▸ **The task**: Copy out the data below word for word, with nothing added, dropped or changed.

▸ **Material to process**:

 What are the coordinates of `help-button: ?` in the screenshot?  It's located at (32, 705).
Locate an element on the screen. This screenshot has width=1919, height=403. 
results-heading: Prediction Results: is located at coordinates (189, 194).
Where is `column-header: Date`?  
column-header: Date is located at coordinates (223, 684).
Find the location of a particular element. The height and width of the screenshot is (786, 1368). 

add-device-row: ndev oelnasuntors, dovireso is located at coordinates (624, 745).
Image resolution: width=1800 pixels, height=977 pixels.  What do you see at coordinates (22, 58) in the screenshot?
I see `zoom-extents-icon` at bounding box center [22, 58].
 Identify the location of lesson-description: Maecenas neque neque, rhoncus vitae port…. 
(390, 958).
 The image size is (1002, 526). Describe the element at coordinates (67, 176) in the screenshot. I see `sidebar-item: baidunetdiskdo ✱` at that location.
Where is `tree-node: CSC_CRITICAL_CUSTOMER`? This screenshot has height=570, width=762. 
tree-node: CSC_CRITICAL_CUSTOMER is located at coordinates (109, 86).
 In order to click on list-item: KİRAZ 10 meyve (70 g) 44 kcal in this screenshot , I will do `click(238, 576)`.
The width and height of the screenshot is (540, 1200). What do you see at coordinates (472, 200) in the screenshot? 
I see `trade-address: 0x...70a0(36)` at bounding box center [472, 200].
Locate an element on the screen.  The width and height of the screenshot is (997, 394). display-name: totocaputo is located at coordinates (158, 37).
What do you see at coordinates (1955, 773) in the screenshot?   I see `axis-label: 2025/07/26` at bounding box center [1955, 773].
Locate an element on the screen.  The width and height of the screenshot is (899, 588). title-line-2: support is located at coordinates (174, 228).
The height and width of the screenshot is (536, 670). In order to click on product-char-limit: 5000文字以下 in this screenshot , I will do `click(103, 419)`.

▸ **Task response**:
 What are the coordinates of `help-button: ?` in the screenshot?  It's located at (32, 705).
Locate an element on the screen. This screenshot has width=1919, height=403. 
results-heading: Prediction Results: is located at coordinates (189, 194).
Where is `column-header: Date`?  
column-header: Date is located at coordinates (223, 684).
Find the location of a particular element. The height and width of the screenshot is (786, 1368). 

add-device-row: ndev oelnasuntors, dovireso is located at coordinates (624, 745).
Image resolution: width=1800 pixels, height=977 pixels.  What do you see at coordinates (22, 58) in the screenshot?
I see `zoom-extents-icon` at bounding box center [22, 58].
 Identify the location of lesson-description: Maecenas neque neque, rhoncus vitae port…. 
(390, 958).
 The image size is (1002, 526). Describe the element at coordinates (67, 176) in the screenshot. I see `sidebar-item: baidunetdiskdo ✱` at that location.
Where is `tree-node: CSC_CRITICAL_CUSTOMER`? This screenshot has height=570, width=762. 
tree-node: CSC_CRITICAL_CUSTOMER is located at coordinates (109, 86).
 In order to click on list-item: KİRAZ 10 meyve (70 g) 44 kcal in this screenshot , I will do `click(238, 576)`.
The width and height of the screenshot is (540, 1200). What do you see at coordinates (472, 200) in the screenshot? 
I see `trade-address: 0x...70a0(36)` at bounding box center [472, 200].
Locate an element on the screen.  The width and height of the screenshot is (997, 394). display-name: totocaputo is located at coordinates (158, 37).
What do you see at coordinates (1955, 773) in the screenshot?   I see `axis-label: 2025/07/26` at bounding box center [1955, 773].
Locate an element on the screen.  The width and height of the screenshot is (899, 588). title-line-2: support is located at coordinates (174, 228).
The height and width of the screenshot is (536, 670). In order to click on product-char-limit: 5000文字以下 in this screenshot , I will do `click(103, 419)`.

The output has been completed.